CBC/Radio-Canada has released an ambitious strategy for transforming the public broadcaster into a leaner, more agile, digital-first operation, in the face of media convergence and successive waves of budget cuts.

“In the past seven years, the most painful and frustrating task for me has been to implement one round after another of reductions to respond to a changing environment and balance the budgets,” said Hubert Lacroix, CBC’s President and CEO.

“We need to find a path to sustainability. This time, these changes – and some of them will be difficult – will allow us to end up in a better place.”

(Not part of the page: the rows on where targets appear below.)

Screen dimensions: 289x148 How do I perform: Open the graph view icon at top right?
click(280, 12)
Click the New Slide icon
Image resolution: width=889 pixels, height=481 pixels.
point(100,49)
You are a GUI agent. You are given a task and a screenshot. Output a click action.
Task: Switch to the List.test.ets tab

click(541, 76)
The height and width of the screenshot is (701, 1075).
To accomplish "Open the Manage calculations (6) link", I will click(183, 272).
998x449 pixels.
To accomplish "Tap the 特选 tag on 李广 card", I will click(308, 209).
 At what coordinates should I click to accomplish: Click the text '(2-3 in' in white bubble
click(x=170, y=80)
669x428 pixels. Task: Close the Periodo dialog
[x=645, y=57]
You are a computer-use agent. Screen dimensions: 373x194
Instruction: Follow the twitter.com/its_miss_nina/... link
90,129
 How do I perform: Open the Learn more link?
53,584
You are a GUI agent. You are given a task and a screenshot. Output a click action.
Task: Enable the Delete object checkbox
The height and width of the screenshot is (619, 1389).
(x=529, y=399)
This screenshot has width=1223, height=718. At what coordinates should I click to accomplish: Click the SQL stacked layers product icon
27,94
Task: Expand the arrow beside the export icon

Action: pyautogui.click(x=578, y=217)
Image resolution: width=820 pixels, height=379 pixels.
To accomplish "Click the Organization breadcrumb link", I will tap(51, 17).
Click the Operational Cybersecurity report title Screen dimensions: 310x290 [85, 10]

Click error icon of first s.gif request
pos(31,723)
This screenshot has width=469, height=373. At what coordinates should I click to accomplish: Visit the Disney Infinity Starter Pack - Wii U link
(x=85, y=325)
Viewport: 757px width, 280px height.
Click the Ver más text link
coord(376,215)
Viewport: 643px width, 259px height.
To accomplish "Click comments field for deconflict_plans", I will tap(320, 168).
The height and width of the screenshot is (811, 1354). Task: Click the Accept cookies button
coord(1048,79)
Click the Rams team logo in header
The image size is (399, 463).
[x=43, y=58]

The strategy, called “A space for us all” broadly proposes prioritising content for mobile consumption across all genres and platforms; preserving the broadcaster’s geographical reach, by making savings in programme length in some cases, such as newscasts; selling off real estate and production facilities; and, inevitably but incrementally – reducing the number of staff.

CBC has just taken a significant step to open that debate – not just within Canada, but globally

Sally-Ann Wilson, CBA’s Secretary-General, said: “We can no longer ignore the fact that the pace of change in the media landscape means – out of necessity – that we will need to reimagine the shared public media space in the months and years to come… CBC has just taken a significant step to open that debate – not just within Canada, but globally.”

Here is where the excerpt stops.